The purport of that decision, as to the heirs, who were not made parties to the suit until the term of prescription had lapsed, is simply this: That, in an action to annul a sale, where all persons who were parties to the sale are necessary parties to the suit, if the action is brought in time to interrupt prescription as to one of them, it interrupts the prescription as to those who were afterwards made defendants, because such an action could not be maintained against any one of the defendants without being maintained against all of them; that is to say, the sale could not be annulled as to one of *Page 181 
the sellers without being annulled as to all of them. It is said in the brief of the defendants in this case that the decision in Maurin v. Martinez may have been sound when rendered but would be wrong now, because of the subsequent ruling in Buard v. Lemee, 12 Rob. 243. In the latter case the court merely called attention to the error in the translation of article 3517 of the Civil Code of 1825, from the French into English, and held, in an action to recover a debt, that a citation served upon one of several joint debtors, or his acknowledgment of the debt, did not interrupt prescription as to the others. In the translation, the words "one of the solidary debtors," débiteurs solidaires, were converted into "one joint debtor," in the English text. The court had already observed the error, in Davis v. Houren, 6 Rob. 255, and held that the French text should prevail. Those decisions, however, were rendered in ordinary actions to recover a debt, and are not at all inconsistent with the decision rendered in Maurin v. Martinez, which was an action to annul a sale.

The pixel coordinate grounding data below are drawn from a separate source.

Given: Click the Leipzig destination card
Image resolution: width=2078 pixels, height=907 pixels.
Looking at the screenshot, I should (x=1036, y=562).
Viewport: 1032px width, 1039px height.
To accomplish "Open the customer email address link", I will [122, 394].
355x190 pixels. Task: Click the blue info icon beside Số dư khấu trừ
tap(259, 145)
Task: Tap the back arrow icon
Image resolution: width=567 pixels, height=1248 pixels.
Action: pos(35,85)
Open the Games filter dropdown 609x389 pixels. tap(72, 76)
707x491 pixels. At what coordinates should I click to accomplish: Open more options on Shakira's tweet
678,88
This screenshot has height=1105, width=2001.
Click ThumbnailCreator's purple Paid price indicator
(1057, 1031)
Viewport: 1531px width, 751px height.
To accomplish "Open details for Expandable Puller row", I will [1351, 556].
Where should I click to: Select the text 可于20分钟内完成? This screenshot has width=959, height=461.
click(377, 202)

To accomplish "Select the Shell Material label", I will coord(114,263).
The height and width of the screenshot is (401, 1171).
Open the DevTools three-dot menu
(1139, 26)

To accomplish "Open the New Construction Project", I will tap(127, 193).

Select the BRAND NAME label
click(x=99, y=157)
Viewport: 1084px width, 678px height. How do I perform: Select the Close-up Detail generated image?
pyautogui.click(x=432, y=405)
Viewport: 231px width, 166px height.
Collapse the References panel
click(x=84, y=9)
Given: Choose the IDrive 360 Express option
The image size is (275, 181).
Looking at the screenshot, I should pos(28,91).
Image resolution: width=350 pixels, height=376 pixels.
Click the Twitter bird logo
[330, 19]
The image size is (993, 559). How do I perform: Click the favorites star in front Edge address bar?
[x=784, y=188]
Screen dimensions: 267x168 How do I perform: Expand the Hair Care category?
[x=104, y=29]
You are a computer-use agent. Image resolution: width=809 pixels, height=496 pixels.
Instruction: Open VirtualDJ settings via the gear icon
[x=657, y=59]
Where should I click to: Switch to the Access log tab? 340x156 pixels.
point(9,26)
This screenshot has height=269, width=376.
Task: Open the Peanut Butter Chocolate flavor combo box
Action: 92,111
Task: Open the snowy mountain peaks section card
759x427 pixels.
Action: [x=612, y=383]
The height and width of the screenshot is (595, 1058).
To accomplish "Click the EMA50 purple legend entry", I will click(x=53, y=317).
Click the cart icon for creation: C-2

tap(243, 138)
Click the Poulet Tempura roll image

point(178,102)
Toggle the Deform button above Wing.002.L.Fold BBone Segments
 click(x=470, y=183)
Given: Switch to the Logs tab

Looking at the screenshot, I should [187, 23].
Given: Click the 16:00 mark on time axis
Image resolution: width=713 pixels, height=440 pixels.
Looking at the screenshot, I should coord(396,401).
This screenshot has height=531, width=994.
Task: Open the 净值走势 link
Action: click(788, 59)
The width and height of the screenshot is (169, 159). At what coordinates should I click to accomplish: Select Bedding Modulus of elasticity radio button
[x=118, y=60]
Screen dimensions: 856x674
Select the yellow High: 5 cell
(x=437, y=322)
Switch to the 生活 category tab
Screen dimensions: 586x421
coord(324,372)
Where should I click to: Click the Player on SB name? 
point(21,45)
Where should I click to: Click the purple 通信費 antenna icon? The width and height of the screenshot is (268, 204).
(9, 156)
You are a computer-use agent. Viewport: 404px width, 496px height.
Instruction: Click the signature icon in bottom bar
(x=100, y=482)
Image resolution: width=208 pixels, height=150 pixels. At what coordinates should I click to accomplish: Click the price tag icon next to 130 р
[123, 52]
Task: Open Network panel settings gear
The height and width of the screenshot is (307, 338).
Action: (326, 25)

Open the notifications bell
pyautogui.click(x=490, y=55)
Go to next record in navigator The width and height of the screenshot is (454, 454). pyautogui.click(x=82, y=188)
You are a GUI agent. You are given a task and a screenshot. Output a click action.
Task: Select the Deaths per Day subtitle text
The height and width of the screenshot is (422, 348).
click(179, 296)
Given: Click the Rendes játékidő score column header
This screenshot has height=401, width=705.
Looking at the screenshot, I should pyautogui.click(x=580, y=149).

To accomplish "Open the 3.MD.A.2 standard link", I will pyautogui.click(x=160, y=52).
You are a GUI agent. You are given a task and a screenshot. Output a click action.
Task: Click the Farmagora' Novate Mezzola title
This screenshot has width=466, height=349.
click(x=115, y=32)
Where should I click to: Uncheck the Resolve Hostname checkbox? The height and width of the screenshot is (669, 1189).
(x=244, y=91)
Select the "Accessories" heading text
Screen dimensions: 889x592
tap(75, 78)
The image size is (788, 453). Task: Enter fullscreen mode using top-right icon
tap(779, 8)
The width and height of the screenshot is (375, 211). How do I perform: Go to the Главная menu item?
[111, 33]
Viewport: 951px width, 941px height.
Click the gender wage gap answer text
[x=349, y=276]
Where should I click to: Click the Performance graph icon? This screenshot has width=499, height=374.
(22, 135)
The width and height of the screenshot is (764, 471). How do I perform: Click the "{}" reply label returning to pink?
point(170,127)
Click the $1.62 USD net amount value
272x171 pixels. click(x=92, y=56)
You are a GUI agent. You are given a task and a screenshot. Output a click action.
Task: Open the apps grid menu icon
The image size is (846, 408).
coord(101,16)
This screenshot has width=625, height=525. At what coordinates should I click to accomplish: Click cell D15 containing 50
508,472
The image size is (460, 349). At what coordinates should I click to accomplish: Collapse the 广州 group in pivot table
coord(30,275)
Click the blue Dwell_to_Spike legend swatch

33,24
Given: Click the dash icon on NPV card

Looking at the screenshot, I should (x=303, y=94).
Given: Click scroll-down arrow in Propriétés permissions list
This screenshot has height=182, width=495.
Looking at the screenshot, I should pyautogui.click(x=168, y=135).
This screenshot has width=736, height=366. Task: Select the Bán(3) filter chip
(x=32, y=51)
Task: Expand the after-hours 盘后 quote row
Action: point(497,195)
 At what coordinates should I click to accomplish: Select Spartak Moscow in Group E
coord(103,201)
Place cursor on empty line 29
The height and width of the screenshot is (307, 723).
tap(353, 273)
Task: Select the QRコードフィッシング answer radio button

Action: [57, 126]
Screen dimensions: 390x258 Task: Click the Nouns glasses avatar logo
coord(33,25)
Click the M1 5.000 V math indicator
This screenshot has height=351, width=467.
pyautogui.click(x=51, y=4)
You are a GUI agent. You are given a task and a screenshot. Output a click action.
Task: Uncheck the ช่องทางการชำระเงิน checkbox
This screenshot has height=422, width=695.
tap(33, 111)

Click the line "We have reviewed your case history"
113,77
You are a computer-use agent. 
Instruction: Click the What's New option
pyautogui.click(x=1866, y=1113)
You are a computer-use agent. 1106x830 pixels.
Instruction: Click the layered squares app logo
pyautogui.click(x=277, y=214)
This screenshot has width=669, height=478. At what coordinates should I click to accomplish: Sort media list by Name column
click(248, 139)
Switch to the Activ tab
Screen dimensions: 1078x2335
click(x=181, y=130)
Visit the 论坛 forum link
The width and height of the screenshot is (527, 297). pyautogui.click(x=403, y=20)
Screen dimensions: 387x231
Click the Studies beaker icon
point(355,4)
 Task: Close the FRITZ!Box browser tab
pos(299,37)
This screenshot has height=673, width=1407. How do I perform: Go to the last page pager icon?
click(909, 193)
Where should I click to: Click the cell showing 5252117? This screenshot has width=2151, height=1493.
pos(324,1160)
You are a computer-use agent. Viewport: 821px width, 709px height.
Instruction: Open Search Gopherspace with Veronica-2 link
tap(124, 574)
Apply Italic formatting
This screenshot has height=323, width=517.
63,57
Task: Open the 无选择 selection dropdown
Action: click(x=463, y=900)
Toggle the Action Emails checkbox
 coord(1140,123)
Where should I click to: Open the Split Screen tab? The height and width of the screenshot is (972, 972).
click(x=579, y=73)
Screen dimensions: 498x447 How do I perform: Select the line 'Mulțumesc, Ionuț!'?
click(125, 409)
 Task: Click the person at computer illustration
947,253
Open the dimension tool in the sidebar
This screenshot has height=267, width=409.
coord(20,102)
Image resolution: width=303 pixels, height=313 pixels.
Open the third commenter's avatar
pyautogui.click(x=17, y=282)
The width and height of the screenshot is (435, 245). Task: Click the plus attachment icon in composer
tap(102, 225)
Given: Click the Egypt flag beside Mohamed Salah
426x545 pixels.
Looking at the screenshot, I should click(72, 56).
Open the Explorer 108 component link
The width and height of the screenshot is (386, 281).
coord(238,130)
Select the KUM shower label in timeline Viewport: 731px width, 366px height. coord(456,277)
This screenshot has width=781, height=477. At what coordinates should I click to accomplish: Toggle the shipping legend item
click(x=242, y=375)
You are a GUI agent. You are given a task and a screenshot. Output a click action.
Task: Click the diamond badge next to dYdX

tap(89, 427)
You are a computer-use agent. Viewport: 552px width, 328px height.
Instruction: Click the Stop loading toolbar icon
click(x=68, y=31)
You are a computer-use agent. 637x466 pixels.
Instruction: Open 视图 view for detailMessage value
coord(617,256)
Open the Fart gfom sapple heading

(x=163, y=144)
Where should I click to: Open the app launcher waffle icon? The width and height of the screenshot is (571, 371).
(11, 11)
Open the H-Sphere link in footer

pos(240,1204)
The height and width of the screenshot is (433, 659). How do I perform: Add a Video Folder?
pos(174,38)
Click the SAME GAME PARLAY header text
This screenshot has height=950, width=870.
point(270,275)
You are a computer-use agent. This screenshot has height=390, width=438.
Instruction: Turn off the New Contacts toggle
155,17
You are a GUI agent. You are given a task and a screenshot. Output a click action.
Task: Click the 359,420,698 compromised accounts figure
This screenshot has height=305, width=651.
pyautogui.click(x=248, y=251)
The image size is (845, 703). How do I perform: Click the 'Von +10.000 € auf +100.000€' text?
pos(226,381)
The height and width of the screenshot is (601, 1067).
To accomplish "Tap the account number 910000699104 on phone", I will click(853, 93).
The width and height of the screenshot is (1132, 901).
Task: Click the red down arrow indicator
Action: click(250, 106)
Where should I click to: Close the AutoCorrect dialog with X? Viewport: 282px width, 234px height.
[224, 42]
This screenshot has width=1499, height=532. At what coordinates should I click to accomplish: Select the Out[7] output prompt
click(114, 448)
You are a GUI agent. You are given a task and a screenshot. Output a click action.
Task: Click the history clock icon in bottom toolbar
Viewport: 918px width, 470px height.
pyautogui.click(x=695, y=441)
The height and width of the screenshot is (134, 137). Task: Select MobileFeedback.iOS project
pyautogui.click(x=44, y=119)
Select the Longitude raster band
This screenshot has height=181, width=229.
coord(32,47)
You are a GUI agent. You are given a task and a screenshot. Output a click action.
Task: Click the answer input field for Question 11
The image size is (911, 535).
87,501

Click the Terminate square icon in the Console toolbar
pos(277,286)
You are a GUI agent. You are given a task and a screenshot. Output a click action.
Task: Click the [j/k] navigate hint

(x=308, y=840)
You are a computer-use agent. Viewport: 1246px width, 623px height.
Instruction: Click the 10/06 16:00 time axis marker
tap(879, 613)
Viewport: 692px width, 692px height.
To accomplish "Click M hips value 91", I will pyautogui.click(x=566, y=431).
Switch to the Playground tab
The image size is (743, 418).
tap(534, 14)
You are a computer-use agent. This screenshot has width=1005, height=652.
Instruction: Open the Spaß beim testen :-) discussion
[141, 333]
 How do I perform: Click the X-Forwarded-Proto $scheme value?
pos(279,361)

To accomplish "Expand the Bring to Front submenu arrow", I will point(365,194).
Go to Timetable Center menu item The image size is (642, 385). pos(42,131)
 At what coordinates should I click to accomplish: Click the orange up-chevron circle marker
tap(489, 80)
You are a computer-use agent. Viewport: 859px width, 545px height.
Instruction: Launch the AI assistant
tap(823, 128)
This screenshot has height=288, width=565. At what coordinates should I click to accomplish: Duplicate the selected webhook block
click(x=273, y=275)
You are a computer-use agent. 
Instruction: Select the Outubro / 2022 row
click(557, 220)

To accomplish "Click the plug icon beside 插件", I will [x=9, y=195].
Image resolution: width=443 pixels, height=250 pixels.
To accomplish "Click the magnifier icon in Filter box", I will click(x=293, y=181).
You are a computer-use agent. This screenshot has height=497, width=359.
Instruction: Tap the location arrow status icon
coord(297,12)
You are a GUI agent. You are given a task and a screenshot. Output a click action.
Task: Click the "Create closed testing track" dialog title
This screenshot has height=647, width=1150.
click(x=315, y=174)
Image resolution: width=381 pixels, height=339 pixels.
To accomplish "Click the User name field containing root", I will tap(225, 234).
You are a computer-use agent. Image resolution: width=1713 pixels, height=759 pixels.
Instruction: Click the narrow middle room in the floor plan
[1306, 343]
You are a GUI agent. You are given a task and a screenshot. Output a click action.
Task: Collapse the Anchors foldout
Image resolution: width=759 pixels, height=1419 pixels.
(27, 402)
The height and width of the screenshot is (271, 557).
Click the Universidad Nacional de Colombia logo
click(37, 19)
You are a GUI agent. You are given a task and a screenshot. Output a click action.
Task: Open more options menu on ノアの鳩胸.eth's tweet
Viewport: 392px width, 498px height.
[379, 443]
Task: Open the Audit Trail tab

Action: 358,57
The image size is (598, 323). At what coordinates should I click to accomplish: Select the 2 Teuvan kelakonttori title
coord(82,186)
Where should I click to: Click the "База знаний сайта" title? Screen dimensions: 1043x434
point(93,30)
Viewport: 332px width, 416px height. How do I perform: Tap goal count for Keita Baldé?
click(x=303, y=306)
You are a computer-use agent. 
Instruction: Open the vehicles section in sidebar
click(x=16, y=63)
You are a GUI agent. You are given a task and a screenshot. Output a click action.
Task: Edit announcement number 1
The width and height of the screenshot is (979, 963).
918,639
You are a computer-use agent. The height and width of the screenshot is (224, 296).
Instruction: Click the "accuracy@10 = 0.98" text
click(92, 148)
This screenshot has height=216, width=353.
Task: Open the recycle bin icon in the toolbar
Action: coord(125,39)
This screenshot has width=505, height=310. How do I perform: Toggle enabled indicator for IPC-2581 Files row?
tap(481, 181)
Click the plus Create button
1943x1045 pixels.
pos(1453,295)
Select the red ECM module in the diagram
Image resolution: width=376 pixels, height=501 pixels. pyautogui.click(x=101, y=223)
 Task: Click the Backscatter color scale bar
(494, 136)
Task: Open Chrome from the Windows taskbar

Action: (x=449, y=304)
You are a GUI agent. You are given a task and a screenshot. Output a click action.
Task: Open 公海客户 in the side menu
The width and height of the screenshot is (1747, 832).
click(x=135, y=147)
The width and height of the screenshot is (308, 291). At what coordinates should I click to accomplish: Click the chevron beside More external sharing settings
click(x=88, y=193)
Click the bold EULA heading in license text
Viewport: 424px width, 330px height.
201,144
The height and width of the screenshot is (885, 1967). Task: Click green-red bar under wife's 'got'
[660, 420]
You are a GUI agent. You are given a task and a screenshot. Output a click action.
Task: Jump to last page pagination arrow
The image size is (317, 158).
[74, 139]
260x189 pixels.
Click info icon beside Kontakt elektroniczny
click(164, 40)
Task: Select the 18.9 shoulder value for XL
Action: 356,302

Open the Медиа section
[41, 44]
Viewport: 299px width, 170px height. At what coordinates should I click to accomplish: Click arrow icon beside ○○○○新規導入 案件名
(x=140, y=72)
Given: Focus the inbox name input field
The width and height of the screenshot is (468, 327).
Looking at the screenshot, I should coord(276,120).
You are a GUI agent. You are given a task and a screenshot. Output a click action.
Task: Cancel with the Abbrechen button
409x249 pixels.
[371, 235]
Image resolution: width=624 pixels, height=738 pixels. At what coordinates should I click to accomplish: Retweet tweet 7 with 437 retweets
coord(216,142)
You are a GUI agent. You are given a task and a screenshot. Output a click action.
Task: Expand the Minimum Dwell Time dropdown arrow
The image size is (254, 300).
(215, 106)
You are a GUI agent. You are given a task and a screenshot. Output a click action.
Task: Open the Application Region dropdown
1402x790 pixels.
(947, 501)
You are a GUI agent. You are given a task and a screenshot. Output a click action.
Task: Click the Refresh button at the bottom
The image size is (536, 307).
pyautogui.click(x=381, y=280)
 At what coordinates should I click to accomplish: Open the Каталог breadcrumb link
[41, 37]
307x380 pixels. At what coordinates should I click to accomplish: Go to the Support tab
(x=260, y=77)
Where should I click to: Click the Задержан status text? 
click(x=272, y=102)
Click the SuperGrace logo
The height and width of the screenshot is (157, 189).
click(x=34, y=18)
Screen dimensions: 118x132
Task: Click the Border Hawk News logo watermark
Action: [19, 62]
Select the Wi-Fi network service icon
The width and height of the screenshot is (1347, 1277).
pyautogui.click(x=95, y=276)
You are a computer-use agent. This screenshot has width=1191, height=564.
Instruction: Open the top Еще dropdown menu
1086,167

Lanis v. Illinois Central Railroad Co., 140 La. 1, 72 So. 788, is authority for the corollary, or converse of the proposition applicable to this case. In that case, the plaintiff, in her individual capacity, brought suit under the Federal Employers' Liability Act (Act of April 22, 1908, c. 149, 35 Stat. 65; U.S. Comp. St. §§ 8657-8665 [45 USCA §§ 51-59]), for compensation for the death of her husband. The statute gives such a right of action only to the personal representative of the deceased employee; and the sixth section declares that no action shall be maintained under the statute unless it is commenced within two years from the day the cause of action accrued. The suit of the widow individually was commenced within the two years, but was met with an exception of no right of action, which was sustained; but, under authority of the *Page 182 
decision in Missouri, Kansas  Texas Railroad Co. v. Wulf,226 U.S. 570, 33 S. Ct. 135, 57 L. Ed. 355, Ann. Cas. 1914B, 134, the plaintiff was allowed to qualify as administratrix of the succession of her husband, and to amend her petition by appearing as personal representative of the deceased. She qualified as administratrix and filed the amended petition, appearing for the first time as personal representative of the deceased, after the two years had elapsed. The defendant pleaded the prescription of two years, but the court overruled the plea, maintaining, under authority of M., K.  T.R. Co. v. Wulf, that the bringing of the suit by the widow in her individual capacity prevented the application of the statute of limitations, because the amending of the petition so as to bring the suit in the name of the administratrix and personal representative of the deceased was not the bringing of a new suit. And so we maintain in this case that the amending of the plaintiff's petition so as to make the Third District Land Company a party defendant was not the bringing of a new suit.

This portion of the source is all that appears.